Lei poteva rimanere affascinata dalla
sua sfrontatezza?
Può
darsi, sebbene Walburga ritenesse che fosse indecoroso per una donna di alto
ceto, quale lei era.
“Una
sanguesporco non è degna di rimanere nella mia
dimora”, si arrischiò a dire Walburga il giorno successivo, e la giovane,
voltatasi, non parve turbata dal ribrezzo espostole, o forse ne era ormai
abituata.
Dischiuse
le labbra con una lentezza snervante, pensando a lungo a cosa dire.
“Non
sarebbe ora di smetterla? Le ricordo che lei è soltanto un dipinto, ergo la casa non le appartiene”.
Furono
queste le parole che ebbe in risposta e furono parole che si accinsero a
ferirla.
Ma
Walburga non si lasciava intimidire e, figurarsi, offendere. Lei era superiore.
Lei poteva passare al di sopra di quelle frasi. Non l’avrebbero nemmeno scalfita.

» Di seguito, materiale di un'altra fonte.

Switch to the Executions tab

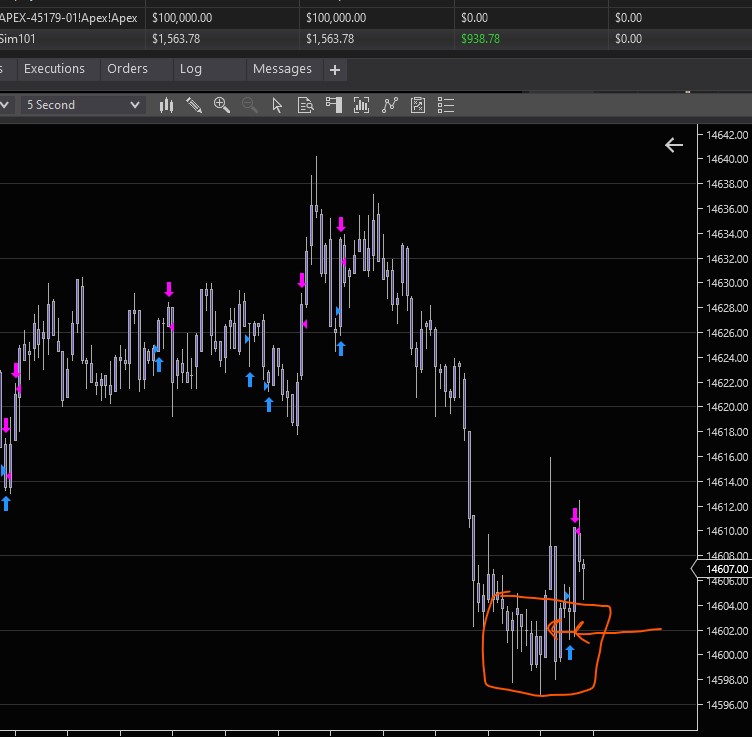point(54,69)
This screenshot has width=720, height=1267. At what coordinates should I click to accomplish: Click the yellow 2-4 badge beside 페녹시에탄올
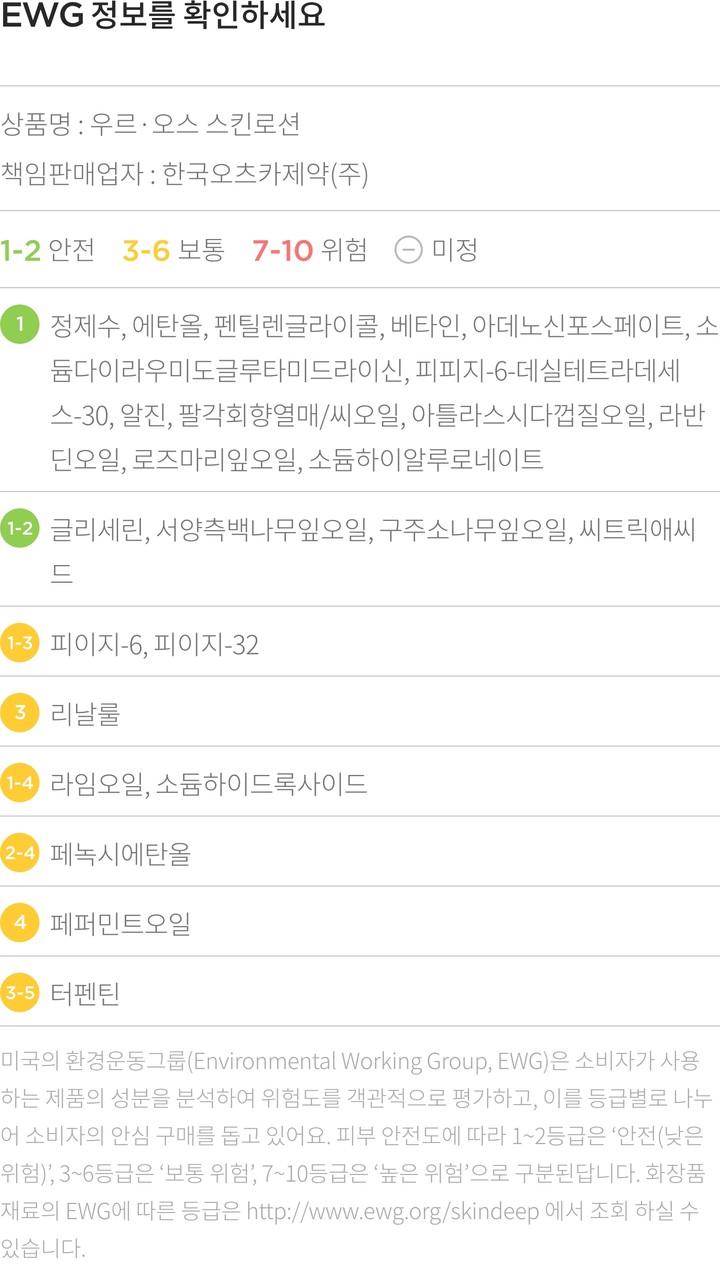pyautogui.click(x=20, y=854)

Walburga era forte. Walburga era combattiva. Walburga era…
“Io
non sono Walburga”.
Per
giorni le urla furono di dolore, non più di odio verso i suoi inquilini. Gli
occupanti di quella casa spesso si domandarono il perché, da qualche giorno, ai
piedi della tenda che ricopriva il ritratto, ci fosse sempre una pozza d’acqua,
finché un giorno RonWeasley
non disse la sua.
“Sai,
Hermione, questa stanza sembra il bagno di Mirtilla
Malcontenta ultimamente”.
Il
ragazzo dai capelli rossi scosse la testa e poi se ne andò di sopra, dove
probabilmente sarebbero arrivati meno decibel di quelle urla.
La
ragazza, cui Ron aveva fornito quell’illuminazione,
aggrottò le sopracciglia, si avvicinò alla tenda e la spalancò, senza pensarci
due volte. La donna del dipinto aveva una pila di fazzoletti affianco ed era
impegnata a soffiarsi il naso con uno di essi. Si bloccò, le mani ancora
intente ad armeggiare col pezzo di stoffa bianco e gli occhi ora spalancati,
nel vederla lì.
Hermione sospirò.
“Non
ne faccia una tragedia”, disse quieta. “Dopotutto lei è l’essenza di Walburga Black”.
La
bocca di Walburga si spalancò, mentre la ragazza andava via.
Era
stata consolata… consolata da una sanguesporco.
Ma
Walburga non avrebbe mai e poi mai approvato la pietà del nemico. L’avrebbe
ucciso all’istante, pur di non sentire parole di conforto da un essere tanto
impuro. Walburga avrebbe preferito morire piuttosto di essere la protagonista
di quella scenetta glicemica. Walburga avrebbe chiamato il suo fedele Kreacher pur di non vedere più il viso di quella stupida
nata babbana. Walburga…
Le
sue labbra si contrassero in una smorfia molto simile ad un sorriso.